Reproduce the items word for word, from their first line through the line containing "credit-code-value: 91410105MA9LLT4E6W is".

• • • •

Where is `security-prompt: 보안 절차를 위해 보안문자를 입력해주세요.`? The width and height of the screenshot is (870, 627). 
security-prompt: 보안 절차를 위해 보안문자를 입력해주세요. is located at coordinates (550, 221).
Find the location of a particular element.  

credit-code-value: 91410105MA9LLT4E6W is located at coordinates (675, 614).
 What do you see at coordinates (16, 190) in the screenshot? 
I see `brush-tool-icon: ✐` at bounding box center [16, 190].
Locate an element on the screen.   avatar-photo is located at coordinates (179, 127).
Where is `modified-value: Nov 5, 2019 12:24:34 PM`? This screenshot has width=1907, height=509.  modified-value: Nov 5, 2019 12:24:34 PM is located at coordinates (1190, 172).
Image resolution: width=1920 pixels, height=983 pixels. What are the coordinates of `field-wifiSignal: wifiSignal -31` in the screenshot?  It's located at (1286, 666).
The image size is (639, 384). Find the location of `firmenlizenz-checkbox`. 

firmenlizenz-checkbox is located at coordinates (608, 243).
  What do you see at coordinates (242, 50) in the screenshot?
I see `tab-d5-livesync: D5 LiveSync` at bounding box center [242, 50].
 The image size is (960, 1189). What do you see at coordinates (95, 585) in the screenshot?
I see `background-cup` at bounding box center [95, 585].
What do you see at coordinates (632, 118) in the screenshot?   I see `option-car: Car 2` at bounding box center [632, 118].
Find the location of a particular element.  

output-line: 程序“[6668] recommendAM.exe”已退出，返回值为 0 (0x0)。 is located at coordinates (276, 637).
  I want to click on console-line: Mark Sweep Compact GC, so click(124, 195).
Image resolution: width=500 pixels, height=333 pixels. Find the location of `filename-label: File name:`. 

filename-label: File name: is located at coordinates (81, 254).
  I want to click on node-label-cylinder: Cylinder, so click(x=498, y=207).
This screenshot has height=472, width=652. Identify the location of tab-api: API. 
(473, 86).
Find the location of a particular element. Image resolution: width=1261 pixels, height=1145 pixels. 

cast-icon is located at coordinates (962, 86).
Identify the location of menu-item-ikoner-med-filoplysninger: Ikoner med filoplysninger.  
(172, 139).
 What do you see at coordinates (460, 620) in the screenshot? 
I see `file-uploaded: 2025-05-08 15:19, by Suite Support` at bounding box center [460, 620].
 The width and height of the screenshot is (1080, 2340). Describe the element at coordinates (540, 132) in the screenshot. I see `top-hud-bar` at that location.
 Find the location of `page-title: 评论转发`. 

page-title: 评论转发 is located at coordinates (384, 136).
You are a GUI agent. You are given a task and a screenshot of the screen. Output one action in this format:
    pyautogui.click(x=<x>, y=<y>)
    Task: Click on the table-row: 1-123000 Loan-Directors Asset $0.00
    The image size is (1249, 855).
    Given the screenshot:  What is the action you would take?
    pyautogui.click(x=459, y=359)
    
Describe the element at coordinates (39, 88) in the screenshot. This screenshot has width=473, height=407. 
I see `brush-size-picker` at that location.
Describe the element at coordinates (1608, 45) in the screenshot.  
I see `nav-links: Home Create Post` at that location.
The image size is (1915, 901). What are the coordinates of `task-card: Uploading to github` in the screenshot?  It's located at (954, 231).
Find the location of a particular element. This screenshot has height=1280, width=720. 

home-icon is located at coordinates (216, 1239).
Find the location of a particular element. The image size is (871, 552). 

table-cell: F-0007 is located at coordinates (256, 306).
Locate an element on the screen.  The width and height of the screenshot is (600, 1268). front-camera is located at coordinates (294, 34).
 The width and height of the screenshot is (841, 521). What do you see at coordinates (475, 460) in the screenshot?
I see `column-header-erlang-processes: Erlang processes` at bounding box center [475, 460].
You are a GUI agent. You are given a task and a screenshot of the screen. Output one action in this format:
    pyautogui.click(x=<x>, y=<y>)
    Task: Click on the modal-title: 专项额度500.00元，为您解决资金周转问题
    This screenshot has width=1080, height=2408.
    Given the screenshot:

• • • •

◆ Reply to the exercise ◆
Where is `security-prompt: 보안 절차를 위해 보안문자를 입력해주세요.`? The width and height of the screenshot is (870, 627). 
security-prompt: 보안 절차를 위해 보안문자를 입력해주세요. is located at coordinates (550, 221).
Find the location of a particular element.  

credit-code-value: 91410105MA9LLT4E6W is located at coordinates (675, 614).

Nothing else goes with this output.